*** Excerpted passage ***

This week saw the AWS New York Summit.
It was a small taste of re:Invent; there were “only” 12,000 attendees (re:Invent is expected to attract over 50,000 this year), there was “only” one keynote (re:Invent features no fewer than three), and it lasted for “only” one day (re:Invent lasts a week and then some for most of us; it’s the cloud’s terrible version of Chanukah).
Now, before I dive into the litany of service releases, I want to talk a bit about the beginning of Werner Vogels’ keynote.
For those who didn’t see it, the keynote was interrupted several times by protestors decrying AWS’s contracts with ICE, America’s Immigration and Customs Enforcement department. These issues are nuanced, and difficult to grapple with. I make it a point to not get political in public— and I maintain that position now—because I fundamentally believe that “don’t separate children from their parents and place them in detention camps” is not a political issue, but rather one of humanity.
Werner’s statement was this: “We can have a conversation about this, but let me finish talking first.”
Okay, that’s a fair ask. The keynote is over, so now let’s have that conversation.
That aside, the keynote was rife with service announcements, and also allowed many of us a clean sweep of our Werner Keynote Bingo Cards. He wore his “Encrypt Everything” shirt, he had a slide that said, “In the future, the only code you write will be business logic (presumably in some dialect of JavaScript),” and—in a bit of a wildcard move—he was rocking a remarkably stylish beard.
Touching on all of the major AWS service areas, his announcements had a little bit for everyone. Here are some highlights in no particular order.

*** Given entries ***

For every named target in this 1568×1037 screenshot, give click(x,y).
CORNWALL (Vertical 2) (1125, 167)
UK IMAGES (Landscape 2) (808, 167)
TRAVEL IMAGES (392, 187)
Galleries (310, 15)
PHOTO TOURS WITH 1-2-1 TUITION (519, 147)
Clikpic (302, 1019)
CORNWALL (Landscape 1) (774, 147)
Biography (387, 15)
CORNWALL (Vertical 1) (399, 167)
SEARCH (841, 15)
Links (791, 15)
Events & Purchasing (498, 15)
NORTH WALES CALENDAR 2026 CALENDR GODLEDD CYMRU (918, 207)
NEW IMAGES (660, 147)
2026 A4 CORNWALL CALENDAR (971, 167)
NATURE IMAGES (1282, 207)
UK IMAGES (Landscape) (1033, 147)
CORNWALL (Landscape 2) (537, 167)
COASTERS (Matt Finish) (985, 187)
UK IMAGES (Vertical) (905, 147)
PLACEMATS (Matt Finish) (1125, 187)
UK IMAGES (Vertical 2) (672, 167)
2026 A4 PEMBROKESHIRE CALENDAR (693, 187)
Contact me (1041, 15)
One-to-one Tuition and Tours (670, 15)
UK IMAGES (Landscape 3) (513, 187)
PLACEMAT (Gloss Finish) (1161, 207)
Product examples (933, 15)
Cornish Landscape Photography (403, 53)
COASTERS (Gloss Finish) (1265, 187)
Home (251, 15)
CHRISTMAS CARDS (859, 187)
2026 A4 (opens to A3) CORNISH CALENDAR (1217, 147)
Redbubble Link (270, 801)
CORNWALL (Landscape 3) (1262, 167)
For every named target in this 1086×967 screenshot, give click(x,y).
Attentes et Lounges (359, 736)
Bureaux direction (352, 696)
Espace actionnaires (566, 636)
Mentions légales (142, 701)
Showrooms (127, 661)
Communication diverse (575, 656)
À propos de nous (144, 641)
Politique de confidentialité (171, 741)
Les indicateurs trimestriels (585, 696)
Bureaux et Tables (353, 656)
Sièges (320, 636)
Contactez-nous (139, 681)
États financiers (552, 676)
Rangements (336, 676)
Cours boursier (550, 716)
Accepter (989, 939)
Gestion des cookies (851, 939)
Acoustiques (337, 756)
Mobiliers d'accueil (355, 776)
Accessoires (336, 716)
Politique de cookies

***

Assignment A –
From the AWS New York Summit recap, quote the passage starting at "Now, before I" and ending at "one of humanity.".
Assignment B –
Answer these from the AWS New York Summit recap:
(i) How many people attended the summit?
(ii) Whose contracts with AWS were the protestors objecting to?
(iii) Which shirt did Werner Vogels wear during the keynote?

Task solution A –
Now, before I dive into the litany of service releases, I want to talk a bit about the beginning of Werner Vogels’ keynote.
For those who didn’t see it, the keynote was interrupted several times by protestors decrying AWS’s contracts with ICE, America’s Immigration and Customs Enforcement department. These issues are nuanced, and difficult to grapple with. I make it a point to not get political in public— and I maintain that position now—because I fundamentally believe that “don’t separate children from their parents and place them in detention camps” is not a political issue, but rather one of humanity.

Task solution B –
(i) 12,000
(ii) ICE, America's Immigration and Customs Enforcement department
(iii) His "Encrypt Everything" shirt